Пример #1
0
def modelfit(train,
             labels,
             test,
             features,
             useTrainCV=True,
             cv_folds=5,
             early_stopping_rounds=50):
    param_test1 = {
        'max_depth': range(3, 10, 2),
        'min_child_weight': range(1, 6, 2)
    }
    model = GridSearchCV(estimator=XGBClassifier(learning_rate=0.1,
                                                 n_estimators=140,
                                                 max_depth=5,
                                                 min_child_weight=1,
                                                 gamma=0,
                                                 subsample=0.8,
                                                 colsample_bytree=0.8,
                                                 objective='binary:logistic',
                                                 nthread=4,
                                                 scale_pos_weight=1,
                                                 seed=27),
                         param_grid=param_test1,
                         scoring='roc_auc',
                         n_jobs=4,
                         iid=False,
                         cv=5)

    test_percent = 0.2
    X_train, X_test, y_train, y_test = train_test_split(train,
                                                        labels,
                                                        test_size=test_percent,
                                                        random_state=23)

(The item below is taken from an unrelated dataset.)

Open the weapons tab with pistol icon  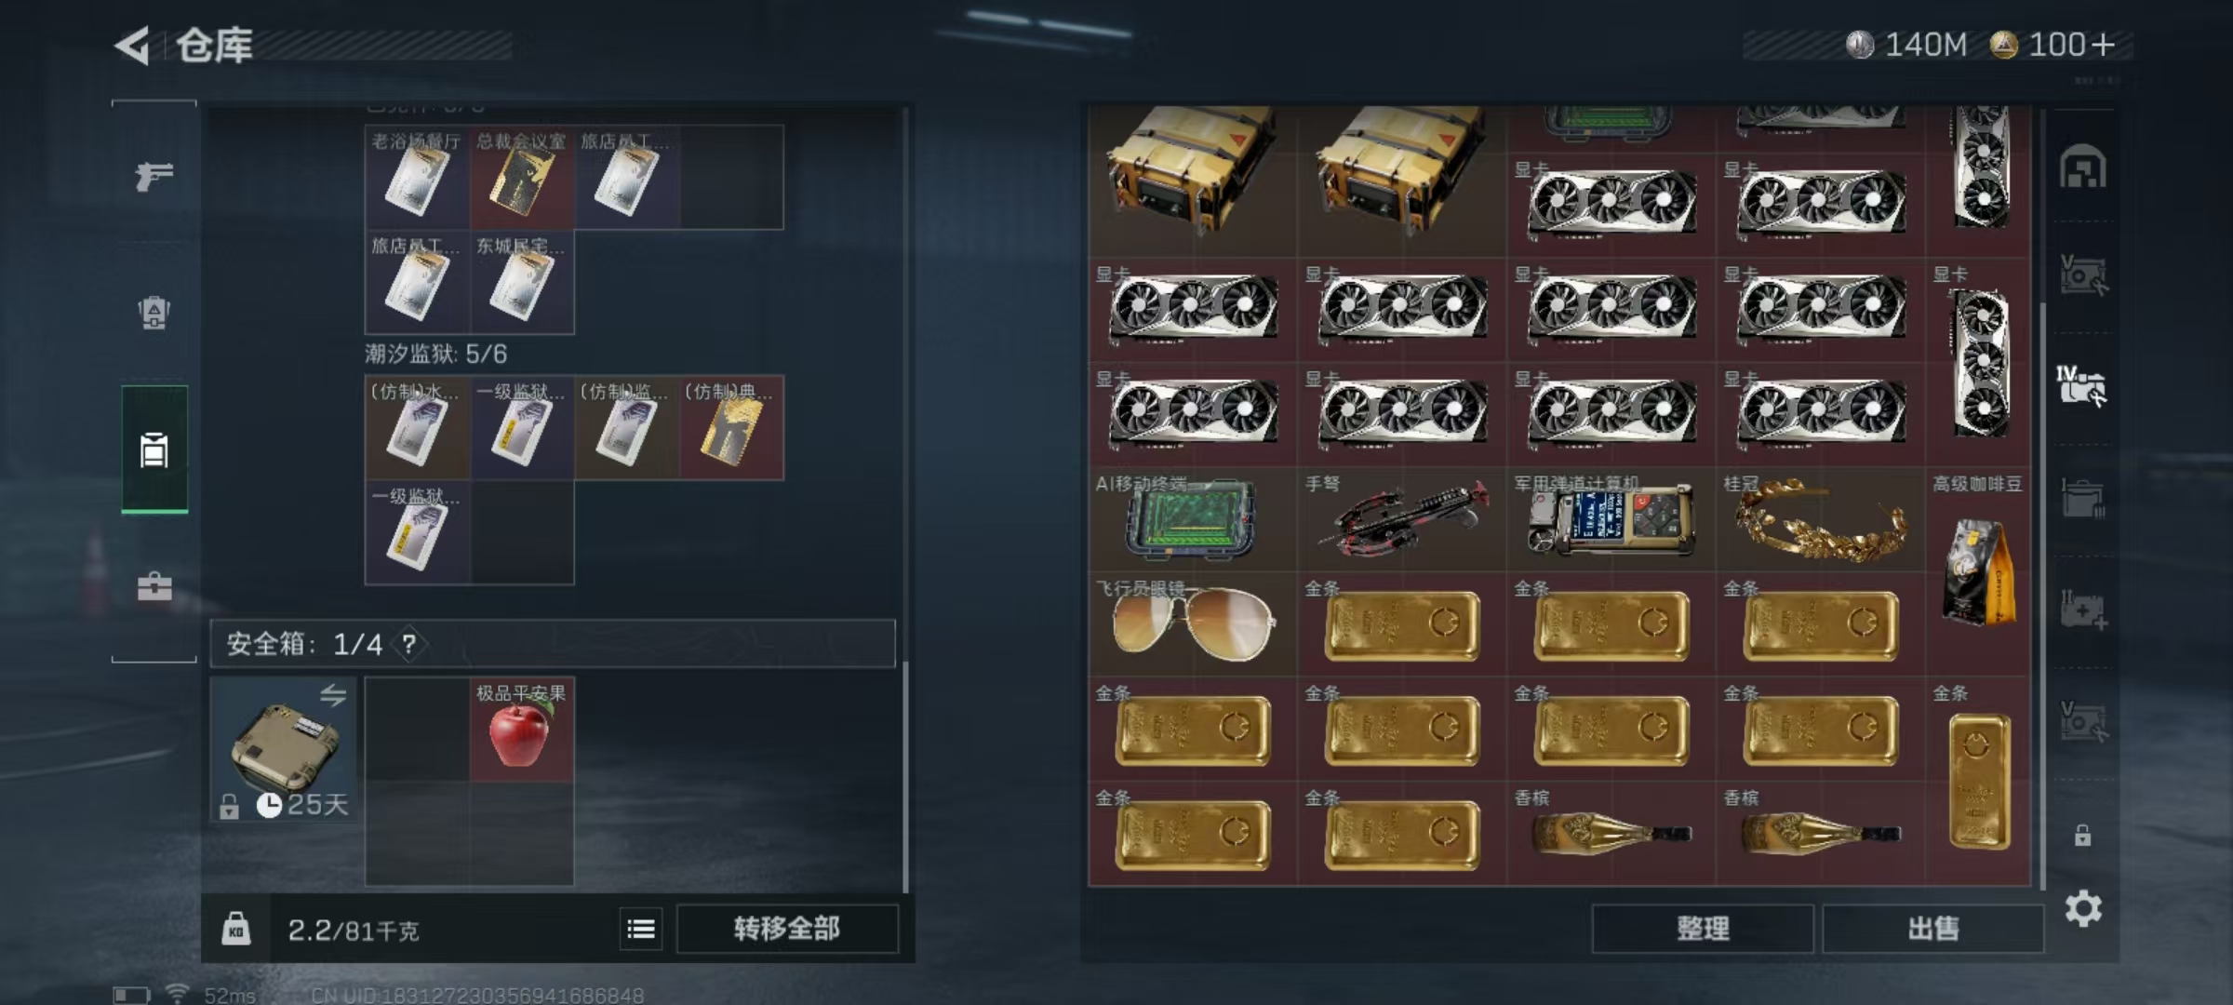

    xgb_param = model.get_xgb_params()

    #Fit the algorithm on the data
    model.fit(X_train, y_train)
    print(model.grid_scores_)
    print(model.best_params_)
    print(model.best_score_)
    ##training predictions
    proba = model.predict_proba(X_test)
    preds = proba[:, 1]
    score = roc_auc_score(y_test, preds)
    print("Area under ROC {0}".format(score))

    #Print model report:
    #	print "\nModel Report"
    #	print "Accuracy : %.4g" % accuracy_score(y_train, preds)
    #	print "AUC Score (Train): %f" % roc_auc_score(y_train, preds)

    feat_imp = pd.Series(
        model.booster().get_fscore()).sort_values(ascending=False)
    feat_imp.plot(kind='bar', title='Feature Importances')
    plt.ylabel('Feature Importance Score')
    #	plt.show()

    ##test predictions
    test_proba = model.predict_proba(test)
    test_preds = test_proba[:, 1]

    return test_preds